GroundFloor Media & CenterTable Blog

When it’s not a matter of “if” but “when”…

GroundFloor Media (GFM) had the opportunity to partner with The Castle Group last week to conduct a social media crisis simulation for a private liberal arts college in the Northeast. We run several of these exercises for clients throughout the year, and I always end up being reminded of or learning a few things in the process. Following are a few crisis communication tips that are top of mind after the latest Online War Room® simulation. Hopefully, they will be helpful to you, too…

Planning is Key.

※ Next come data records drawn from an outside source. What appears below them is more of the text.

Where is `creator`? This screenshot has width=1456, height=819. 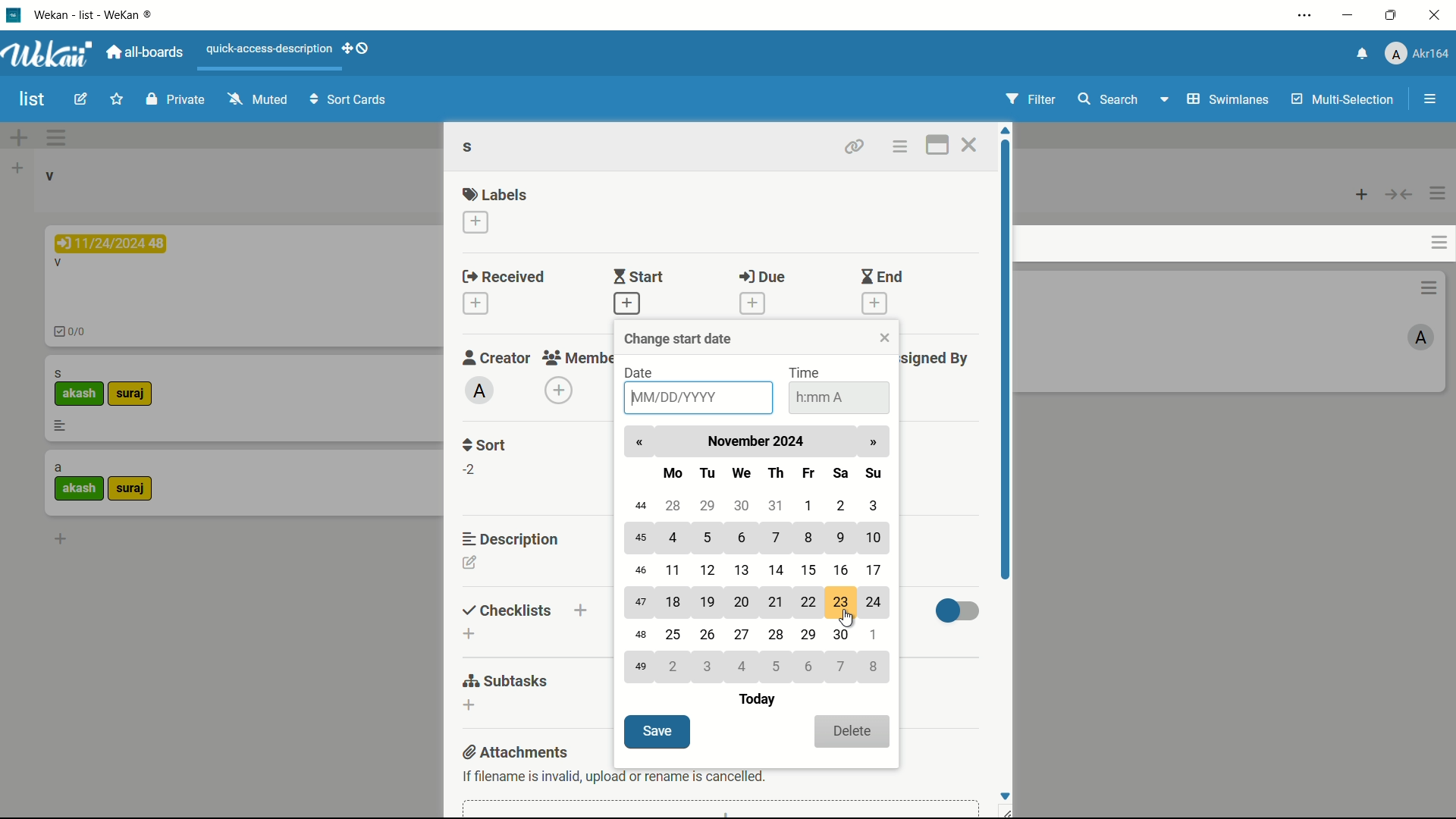
creator is located at coordinates (493, 357).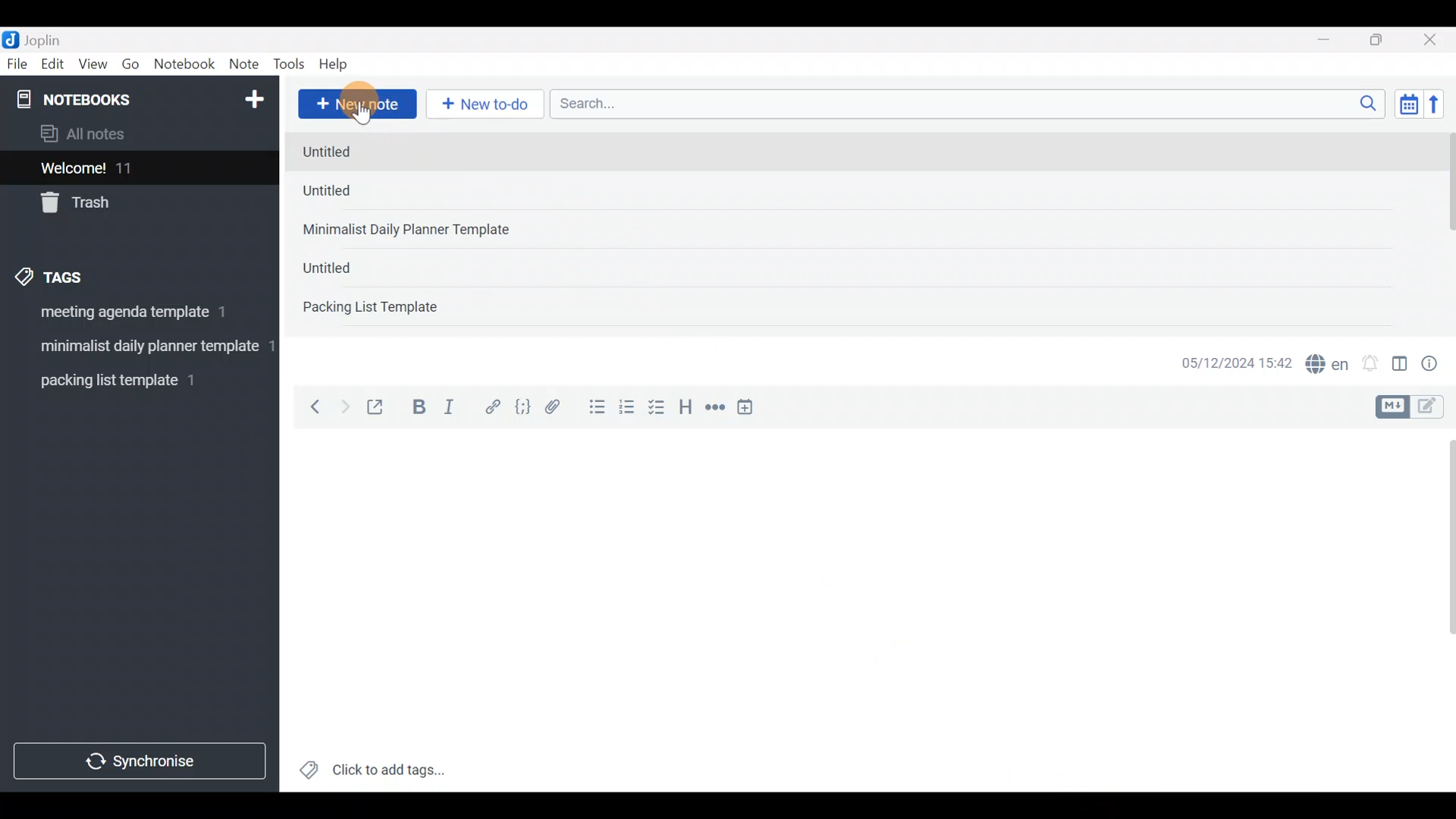  What do you see at coordinates (1414, 405) in the screenshot?
I see `Toggle editors` at bounding box center [1414, 405]. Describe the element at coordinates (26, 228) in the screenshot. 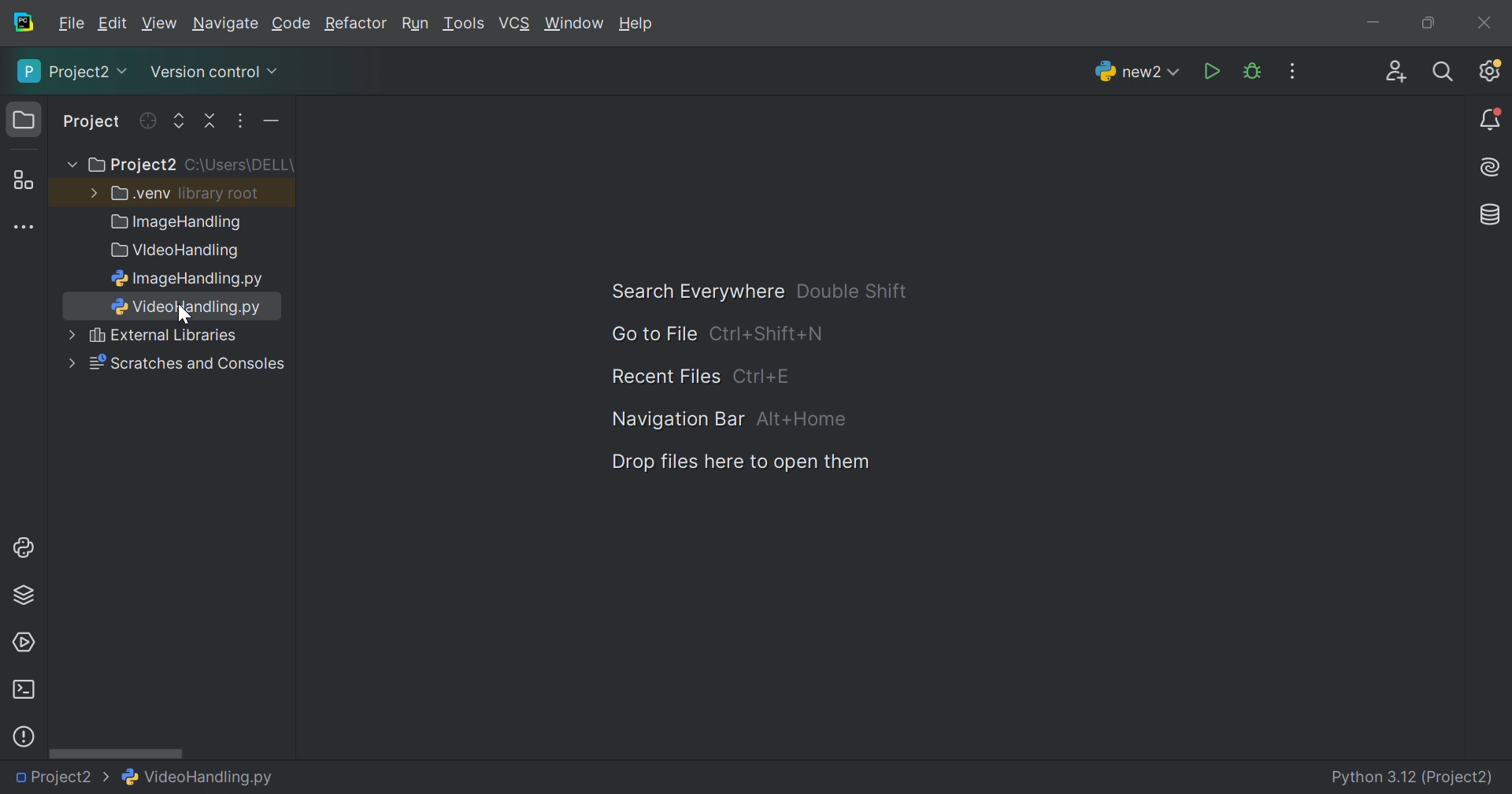

I see `More tool windows` at that location.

I can’t think of a business out there that couldn’t anticipate at least a couple of issues/crises that are likely to play out in their not-so-distant future. By taking some time to map out those situations specific to your business – whether it’s a food-borne illness at a restaurant, a gunman on campus or an unanticipated outcome at a hospital – you can walk through topline key messages and how your organization would handle both internal and external communications. It’s definitely not a fun exercise to undertake, but it really helps when an issue or crisis does arise, since it won’t be the first time you’ve thought about.

Redundancy is Crucial. If you rely solely on email to communicate with your employees, what will you do when the electricity – and therefore your Internet access – is down for an extended period of time? If you plan to communicate with the public through your website during a crisis, what will you do when you cannot update it? Consider having multiple ways to reach your various audiences. If you rely heavily on the Internet, consider having a back-up satellite system to provide Internet access for key employees. If you only communicate with employees by email, consider having a back-up system to distribute text messages or even voicemail messages. And that back-up generator you’ve been considering may be well worth the investment.

Backup Staff Could Save the Day. In an extended crisis situation, your A-team will eventually need to be relieved. Think about that in advance and determine who will back up your first responders in each critical role. Give some thought to how long shifts should be and stick to your recommendations. People can run on adrenaline for 24, even 36 hours; however, their decision-making skills will eventually be compromised by lack of sleep and stress. Giving them the opportunity to recharge could be critical to your success in navigating a crisis.